Presto Practice Based on BOS

Updated at：2025-11-03

Overview

Presto is a data query engine developed by Facebook that enables fast, interactive analysis of massive datasets and supports various data sources like Hive and relational databases. With BOS offering ultra-low cost, high performance, excellent reliability, and high throughput, more enterprises are opting for BOS as their big data storage solution. This article will provide a brief introduction to using Presto on BOS.

Use Presto based on BOS HDFS

BOS HDFS

First, refer to the article BOS HDFS to install and configure BOS HDFS. The Hadoop version installed on the local machine is hadoop-3.3.2. Refer to the “Getting Started” section in the article to complete the basic trial of BOS HDFS and set environment variables:

Plain Text

1export HADOOP_HOME=/opt/hadoop-3.3.2
2export HADOOP_CLASSPATH=`$HADOOP_HOME/bin/hadoop classpath

Hive

Hive is a data warehousing tool built on Hadoop, designed for data extraction, transformation, and loading. It provides a mechanism to store, query, and analyze large-scale data stored in Hadoop. Hive can map structured data files to database tables and offers SQL query capabilities, transforming SQL statements into MapReduce tasks for execution.

Install MySQL

MySQL is used to store Hive’s metadata.
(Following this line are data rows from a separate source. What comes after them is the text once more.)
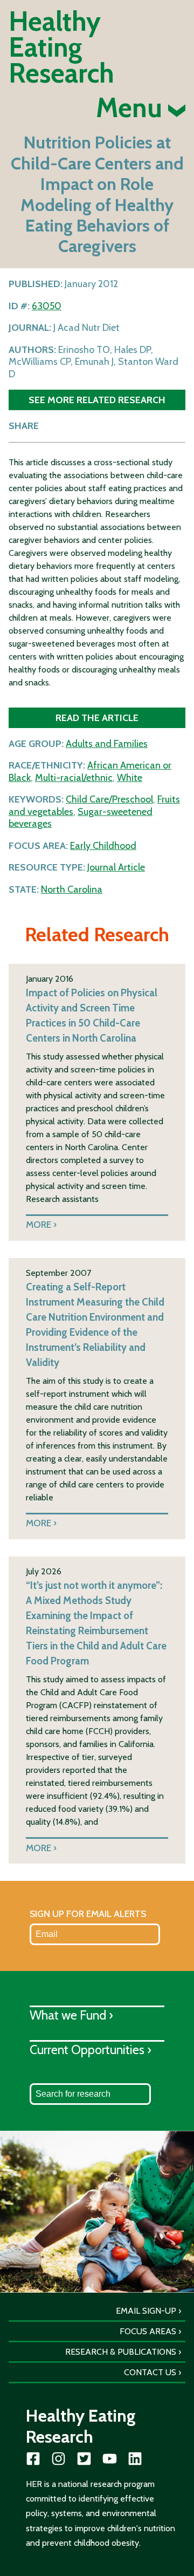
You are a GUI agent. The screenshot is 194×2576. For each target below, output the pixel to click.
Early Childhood (103, 846)
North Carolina (71, 889)
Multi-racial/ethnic (74, 778)
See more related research (97, 399)
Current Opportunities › (90, 2049)
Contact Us (150, 2372)
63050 (46, 306)
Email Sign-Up (146, 2311)
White (129, 778)
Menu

You can choose to install it locally, or directly connect remotely to an already installed MySQL or RDS. The version installed on the local machine is: mysql-5.1.61-4.el6.x86_64 After installation, you can use Service MySQL Status to check the running status, and use

Plain Text

1/usr/bin/mysqladmin -u root -h ${IP} password ${new-password} #Set a new password

You can create a dedicated user for Hive in MySQL and set a unique password.

Install Hive

The version installed on the local machine is 2.3.9.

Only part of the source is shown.